There’s a lot of buzz about the health benefits of bee pollen and royal jelly, but apart from being good for bees, are there any real benefits for people?
Bee pollen may be among the oldest known dietary supplements. Its use as a medicine is said to date back to the early Chinese and Egyptians. Hippocrates wrote about and may have used it as a healing substance some 2,500 years ago.
Bee pollen is actually flower pollen that sticks to the legs and body of the honey bees as they collect nectar from the inside of flowers. Beekeepers attach a special wire mesh, called a pollen trap, to the front of the beehive to facilitate collection of the pollen. As the bees walk along the screen to enter the hive, some of the pollen falls off and is collected in a pan below.
Pollen grains contain nutrients such as carbohydrates, proteins, fatty acids, vitamins, and minerals as well as phytonutrients including flavonoids and polyphenols–known to have antioxidant activity.
One bee pollen manufacturer tested its bee pollen using the Oxygen Radical Absorbance Capacity (ORAC) test and determined that their pollen had an ORAC value well beyond that of wild blueberries, which has one of the highest ORAC scores.
While impressive and potentially exciting from a health perspective, this result has yet to be duplicated. The research on bee pollen is very limited, but animal studies show that pollen can protect against oxidative and free-radical damage, the effects of harmful radiation, as well as toxic exposure to chemical solvents.
The Royal Treatment
Royal jelly plays a pivotal role in the development of honeybee larvae. Produced by glands in worker bees’ heads, royal jelly is used to feed all of the larvae in the colony, including those destined to be workers, for the first two to three days of their development.
After that time the nurses continue to give the larval queens only royal jelly while the worker larvae receive a mixture of jelly, pollen, and honey. This allows the queen to develop her reproductive organs while the female workers become sterile.
The queen grows 40 to 60 percent larger than the other bees and lives for approximately five to six years compared to the worker bee lifespan of about six weeks. This dramatic difference is what lends royal jelly its reputation as a rejuvenating elixir.
Anecdotal evidence of the benefits of royal jelly for humans abounds; however, there have been only a small number of human trials, so it is difficult to know with much certainty the long-term benefits and effects of daily consumption.
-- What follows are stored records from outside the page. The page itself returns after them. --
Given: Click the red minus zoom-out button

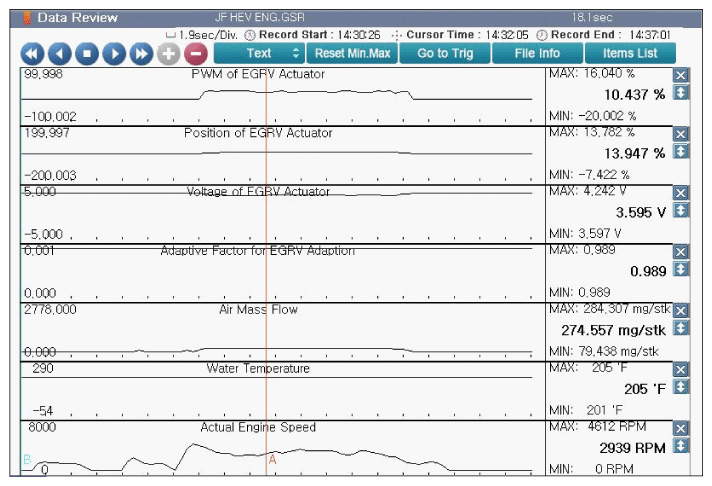Looking at the screenshot, I should [195, 53].
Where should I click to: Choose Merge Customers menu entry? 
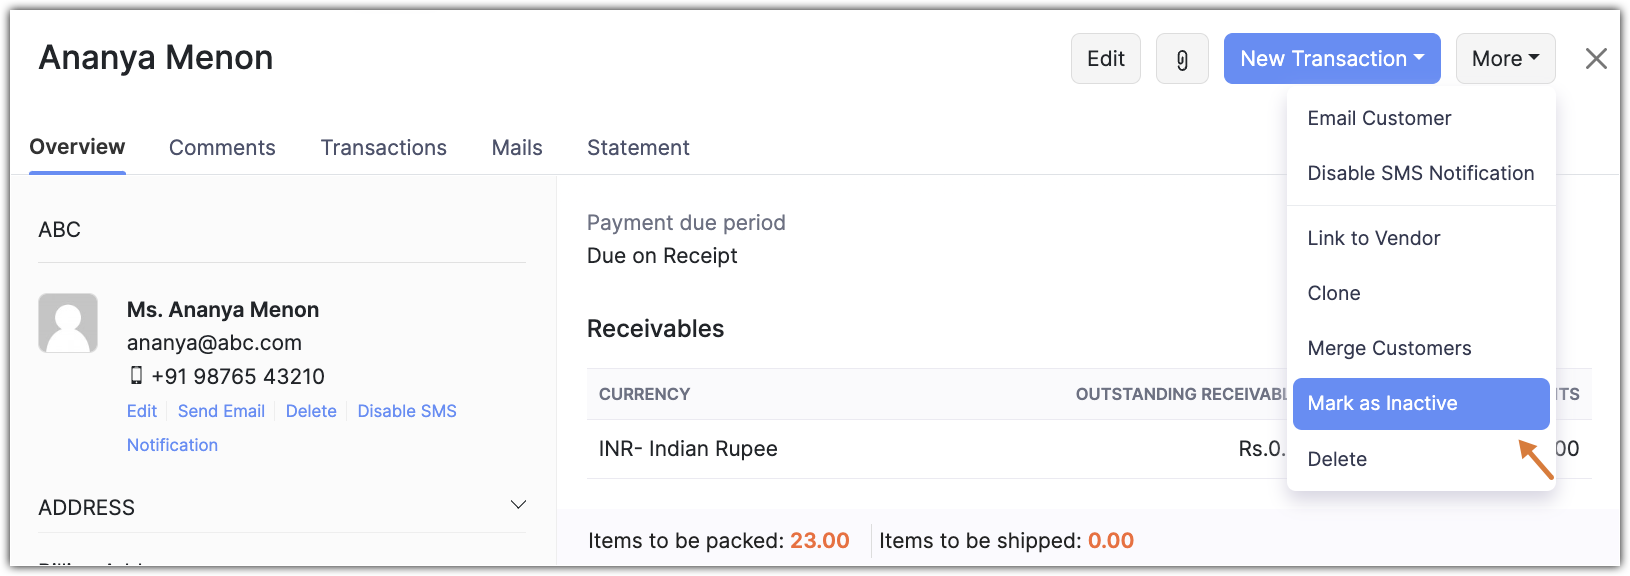pyautogui.click(x=1389, y=348)
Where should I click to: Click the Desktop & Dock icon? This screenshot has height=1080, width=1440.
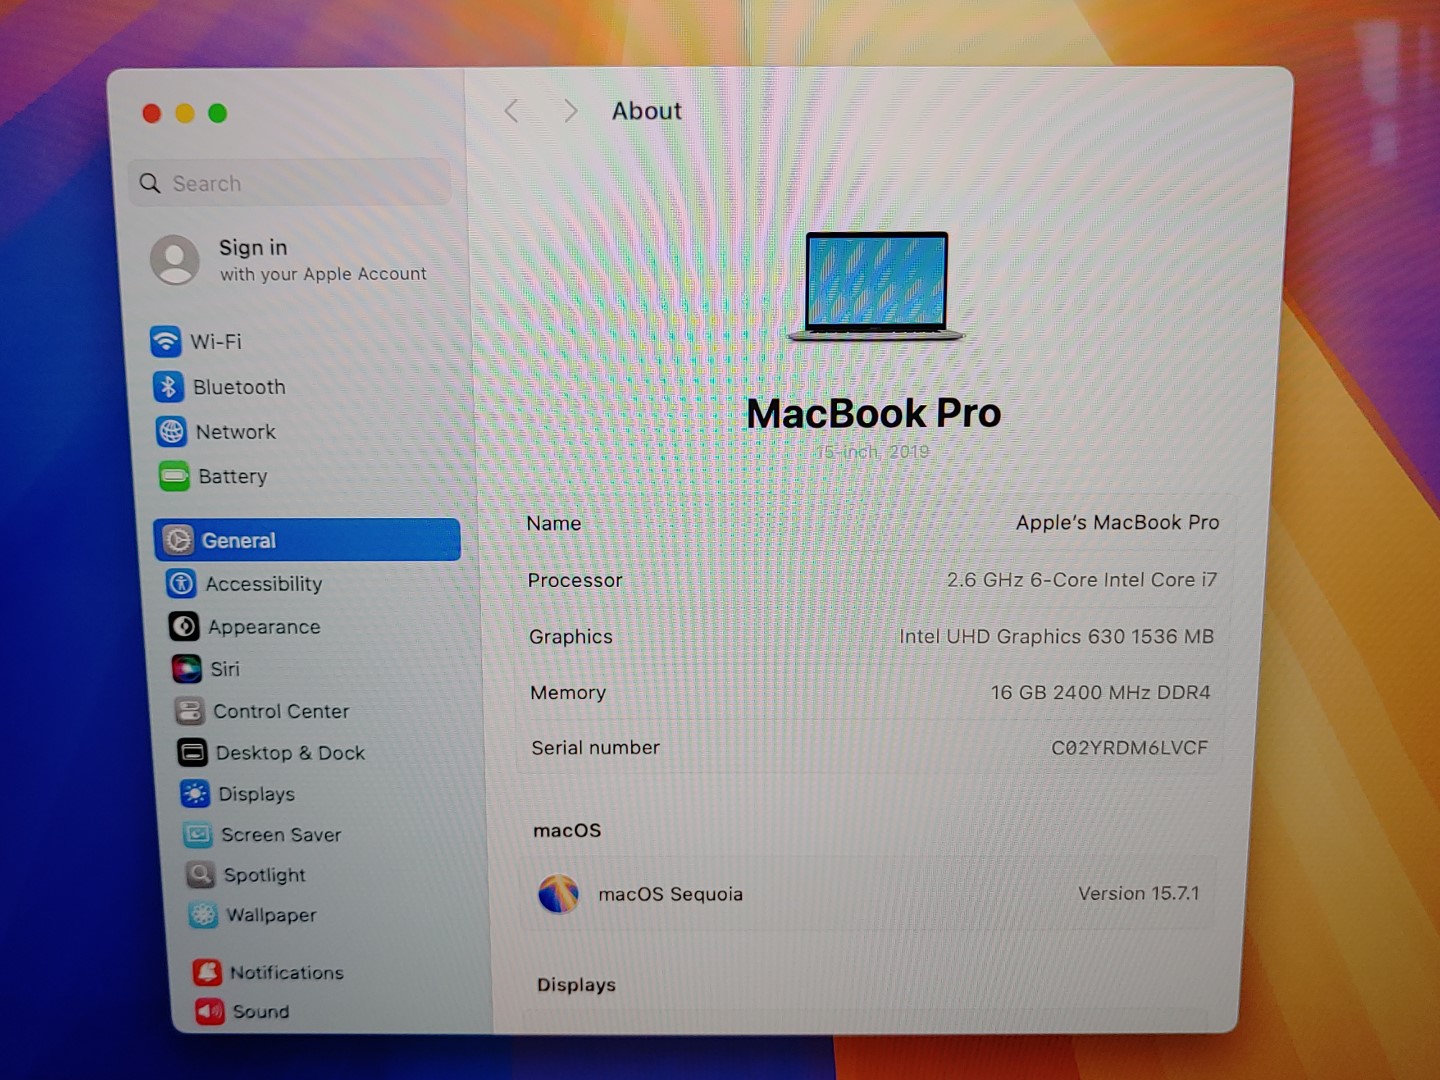click(192, 752)
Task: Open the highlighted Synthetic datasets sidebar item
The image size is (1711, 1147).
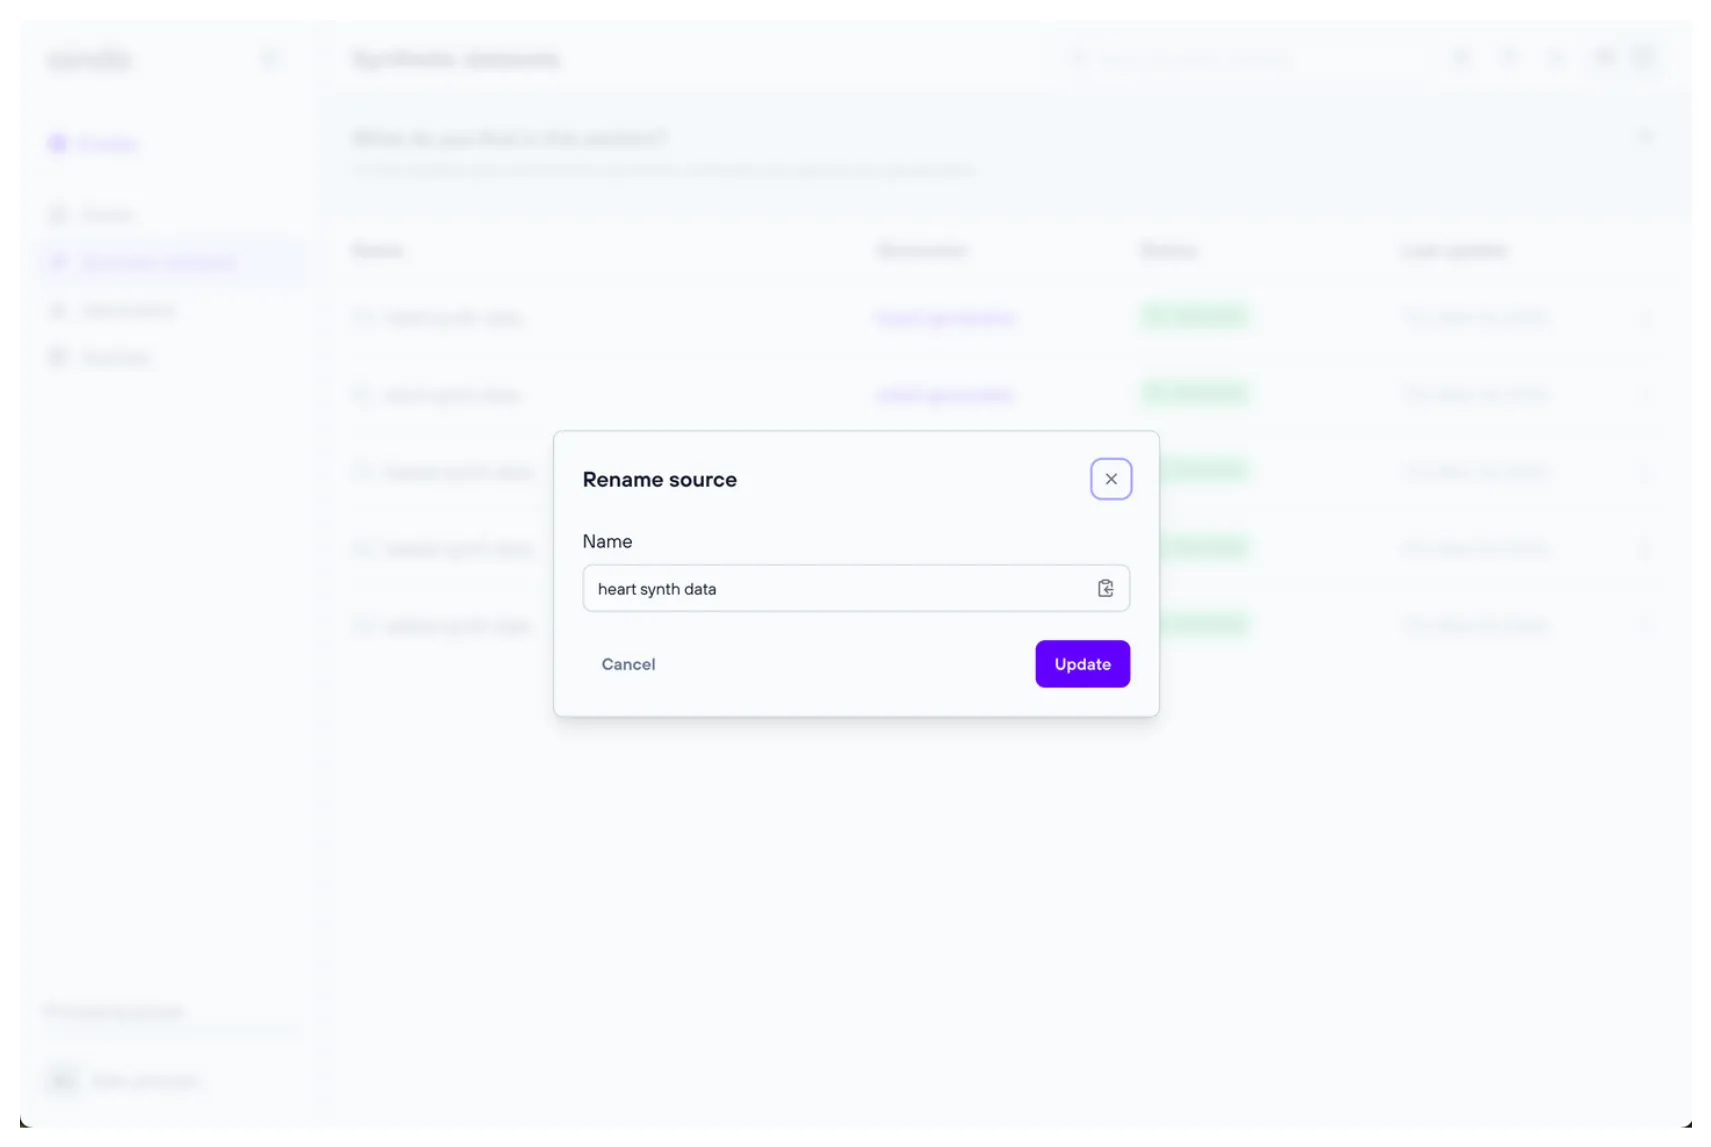Action: pos(158,263)
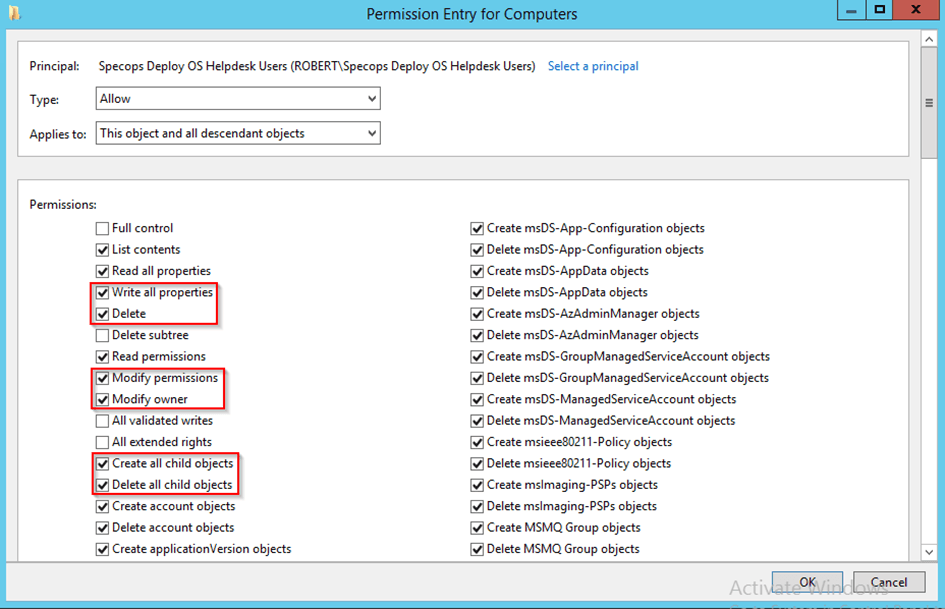The image size is (945, 609).
Task: Click the scrollbar up arrow
Action: [x=929, y=40]
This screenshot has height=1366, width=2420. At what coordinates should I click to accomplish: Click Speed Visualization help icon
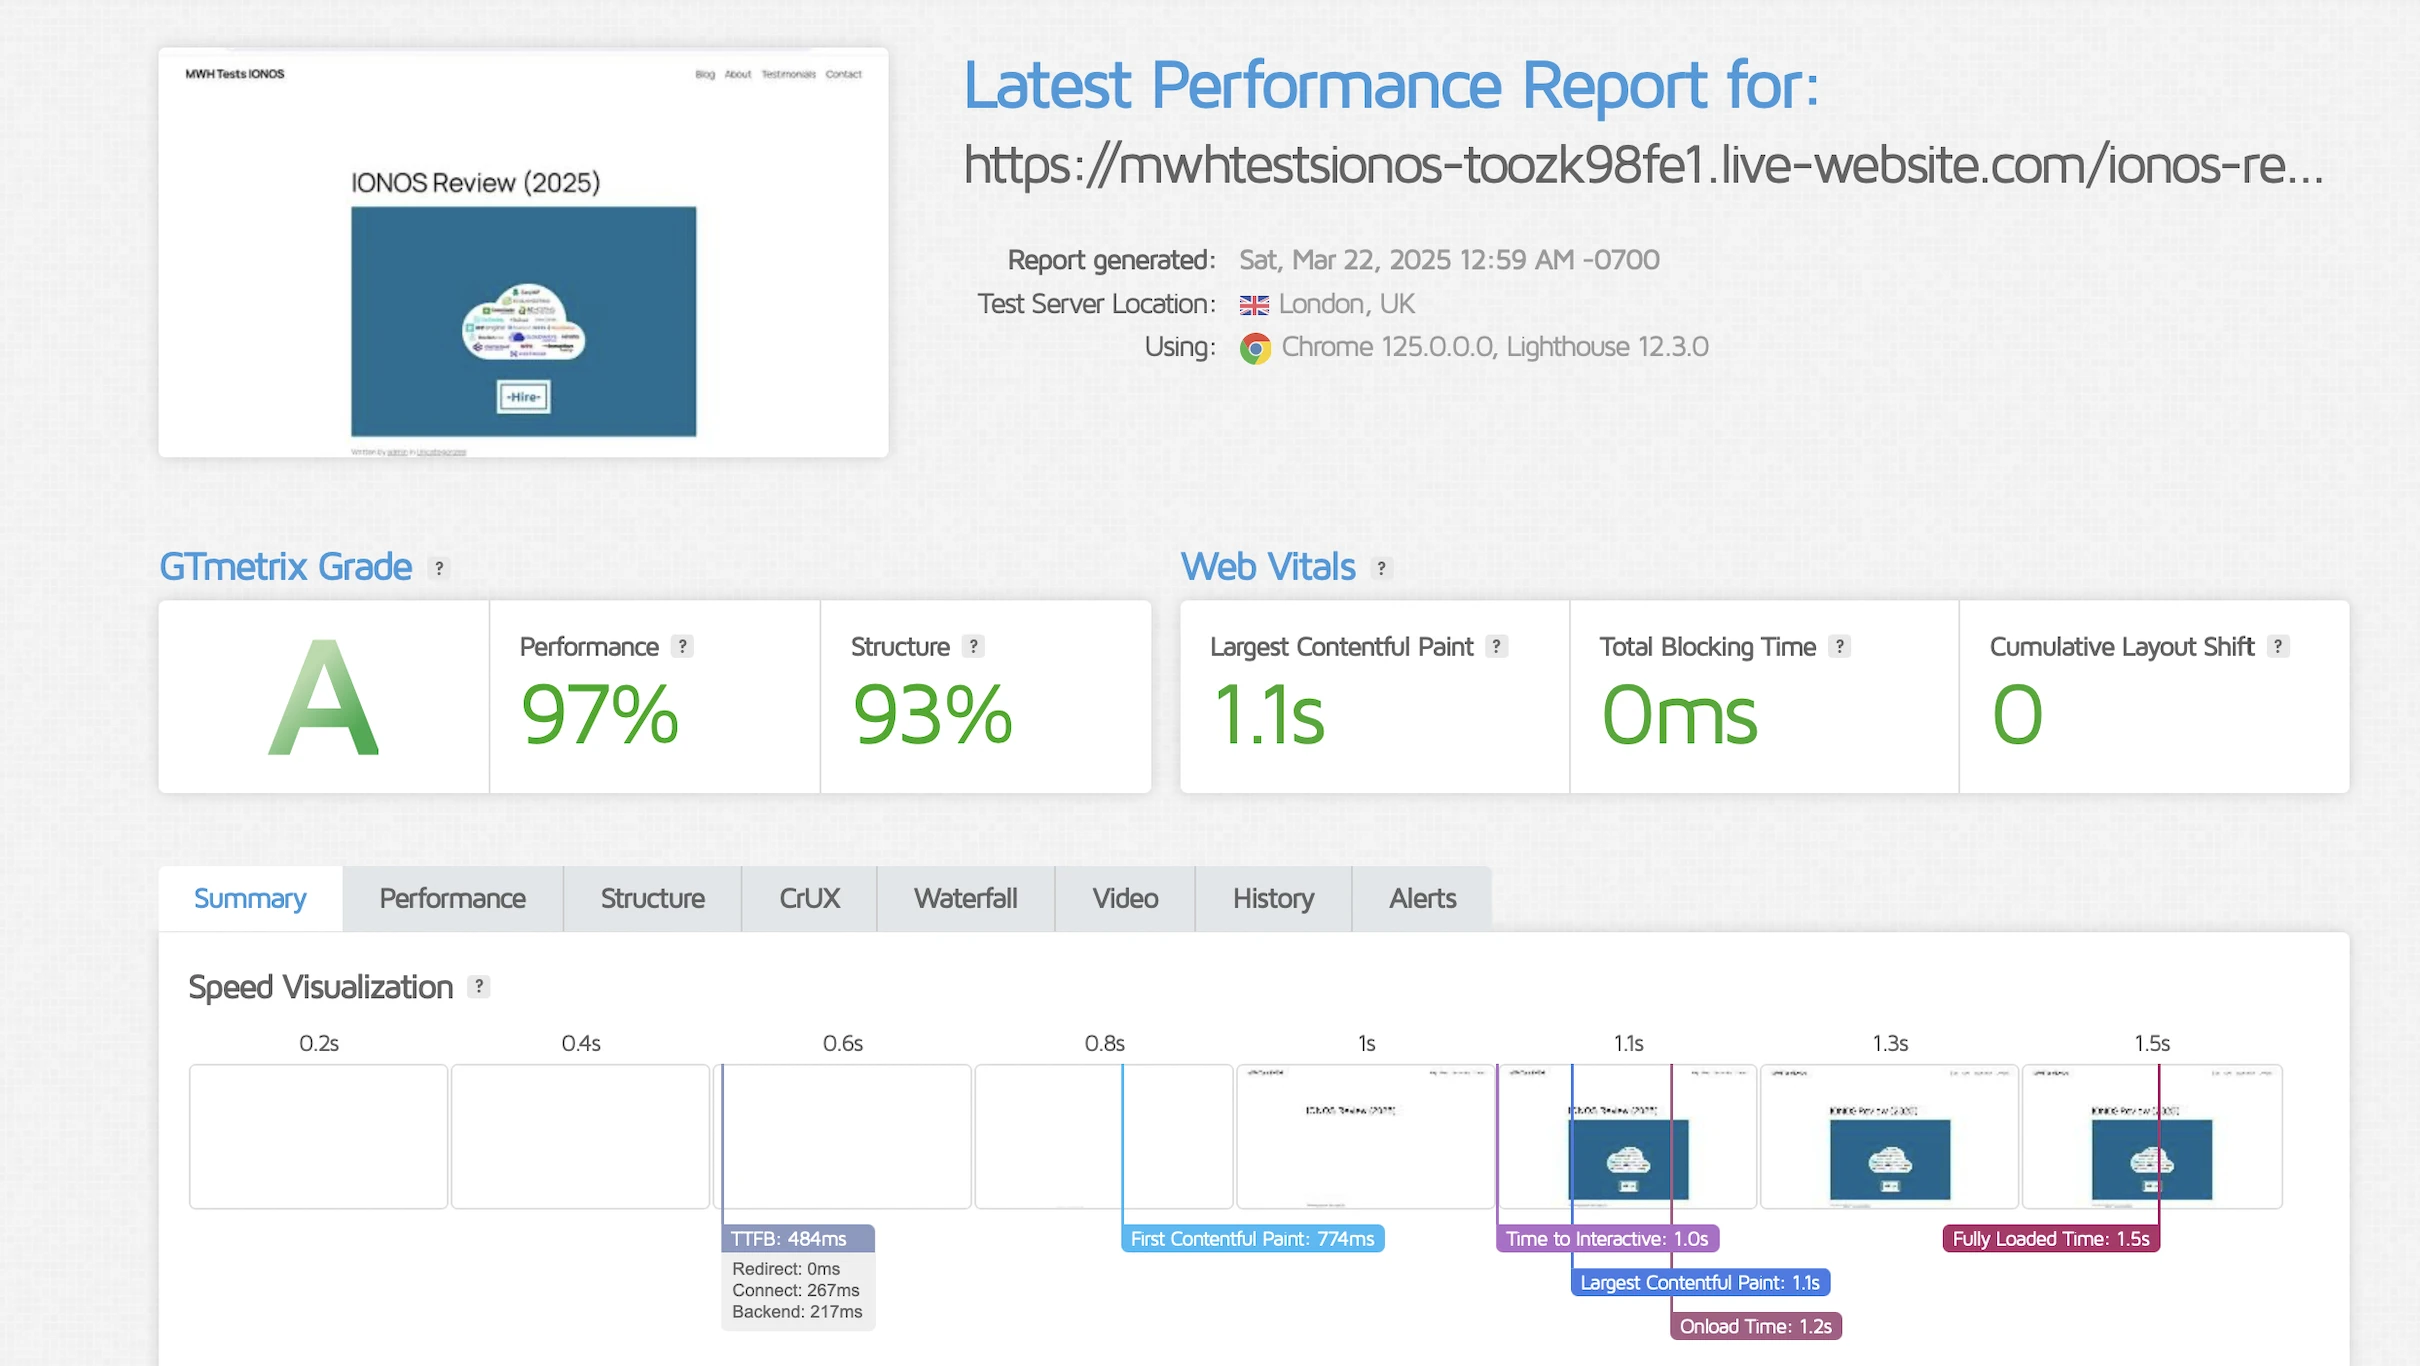(479, 987)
Three human studies used double-blind procedure and an oral preparation of royal jelly. It was found that royal jelly in amounts of 50 to 100 mg per day reduced total cholesterol by about 14 percent in people with moderately high cholesterol levels.
More recent test tube and animal studies have shown that royal jelly demonstrates high antioxidant activity as well as the ability to stimulate the production of type I collagen and other activities for bone formation through action on osteoblasts.
We do know that royal jelly contains approximately 12 percent protein and 12 to 15 percent carbohydrate. It also contains all of the B vitamins, including a high concentration of pantothenic acid (B5) and pyridoxine (B6), both of which are involved in energy production and metabolism in the body.
Royal jelly and bee pollen could prove harmful for those individuals allergic to bee stings, honey, or ragweed pollen, which is present in bee pollen. Anyone with extreme allergic responses to bee stings should avoid these products.